As courts tangle over whether to allow legislators to move electoral lines and decide who elects whom, a growing number of states have taken such decisions out of their hands altogether through the formation of redistricting commissions.

Samuel Wang, a Princeton University professor who leads the Princeton Gerrymandering Project, said court victories and citizens initiatives have led to a sharp decline in the practice over the past decade.

Wang

“You look at the congressional level — the degree of gerrymandering in the U.S. House of Representatives compared to 10 years ago — the distortion is less than half what it was in 2012,” he said. “So things are getting better.”

But issues remain.

While the movement to create independent commissions “is spreading across the country,” Smith believes there’s “a natural limit on how far that can go because in about half the states, at least, in order to get a constitutional amendment on the ballot, it has to be passed twice by the legislature.
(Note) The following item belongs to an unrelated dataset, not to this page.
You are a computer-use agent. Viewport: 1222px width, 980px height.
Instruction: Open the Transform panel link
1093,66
And they don’t pass it.”

Are independent commissions better at drawing maps?

Though experts say commissions tend to make better maps than politicians, some have struggled, including in New York.
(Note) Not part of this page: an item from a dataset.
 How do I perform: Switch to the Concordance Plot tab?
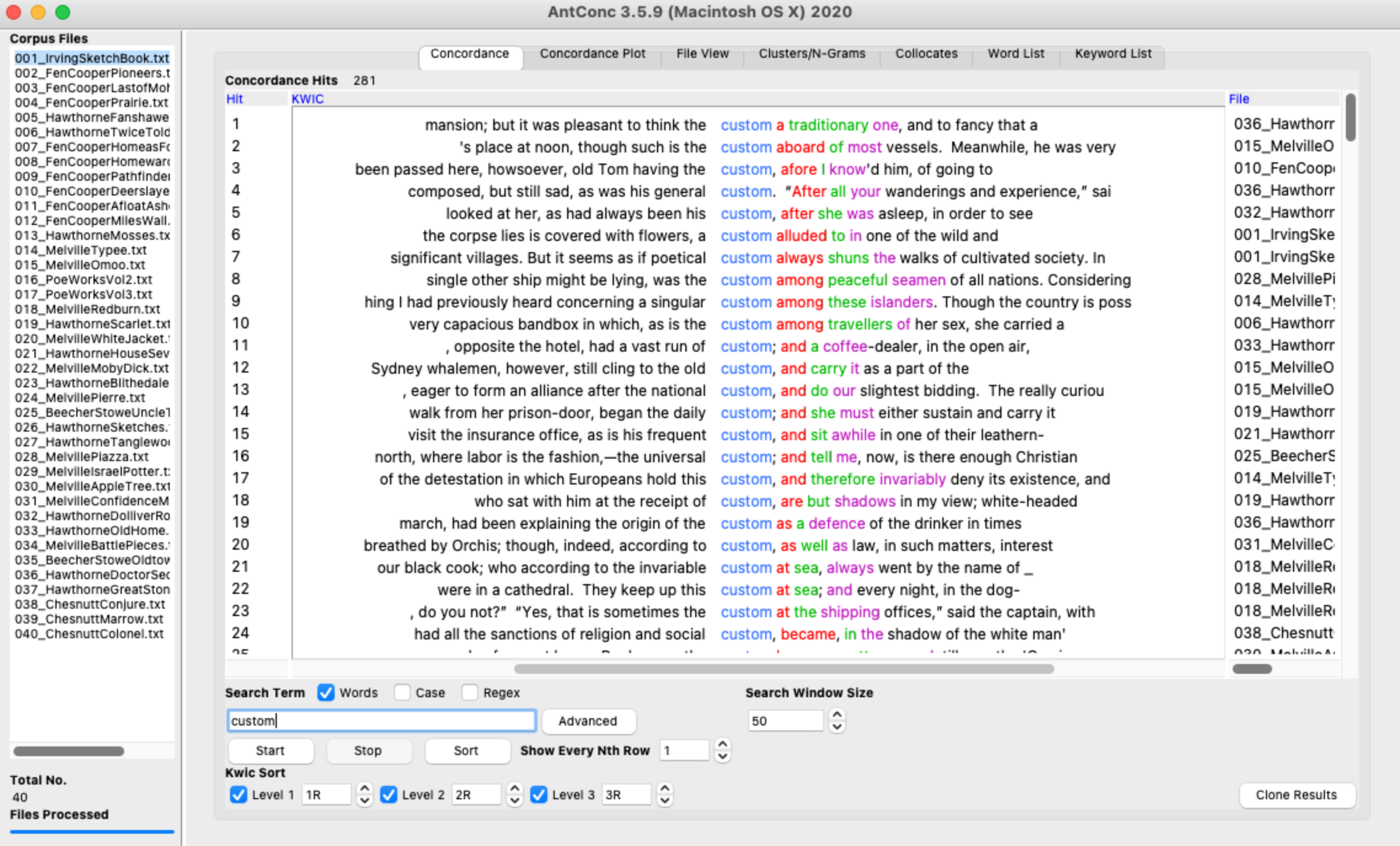592,54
New York voters changed the state constitution to take redistricting out of the hands of the state legislature and into an independent commission. But the commission deadlocked on its first attempt, which gave the job of redistricting back to legislators. That Democrat-controlled body then drew its own maps, which were signed into law, promptly challenged in court and invalidated.

The state Supreme Court then appointed a special master to draw yet another new map, which was used for a 2022 election that saw Republicans make important gains in New York’s congressional races.

But Democrats have been fighting to allow the Independent Redistricting Commission to have another chance at redrawing the maps, and in December, the state Supreme Court ruled in their favor.

When that new map was released this month, little was different from the one used in 2022. Had the state Legislature approved that map, Republicans would have been expected to maintain their gains. But on Feb. 26, Democrats rejected the map. Two days later, the state Legislature adopted a slightly different map designed to help Democrats pick up seats in a small number of key battleground U.S. House districts without drawing further court challenges.  

Congress seen as unlikely to act on redistricting rules

Ultimately, Smith and others say, comprehensive change to the nation’s redistricting rules would have to come from the U.S. Congress itself. But that, Smith said, is unlikely anytime soon.

“Congress is the place where a lot of the problems with our democracy could get fixed,” Smith said. “It’s just, you’ve gotta get a majority in both houses – and a filibuster-proof majority at that — who really want to fix them, and that’s not easy. We don’t have that now.”

That leaves voters like Gadsden, in Charleston, waiting for court decisions and new maps that will decide where they vote, influence who wins their local elections and help determine who controls a bitterly divided Congress.

Gadsden views the situation as an “alarming” part of “a larger assault on peoples’ access to their own democracy.”

“It seems like the old guard within the establishment really has worked hard to maintain a level of power that doesn’t serve the voter at all,” she said. “It really does not serve the voter.”

It also does not serve democracy, Wang said.

“It is possible through legislative jiggery-pokery to gain an advantage that could never be gotten through any amount of campaigning,” Wang said. “So at the level of national power, it actually could be quite consequential.”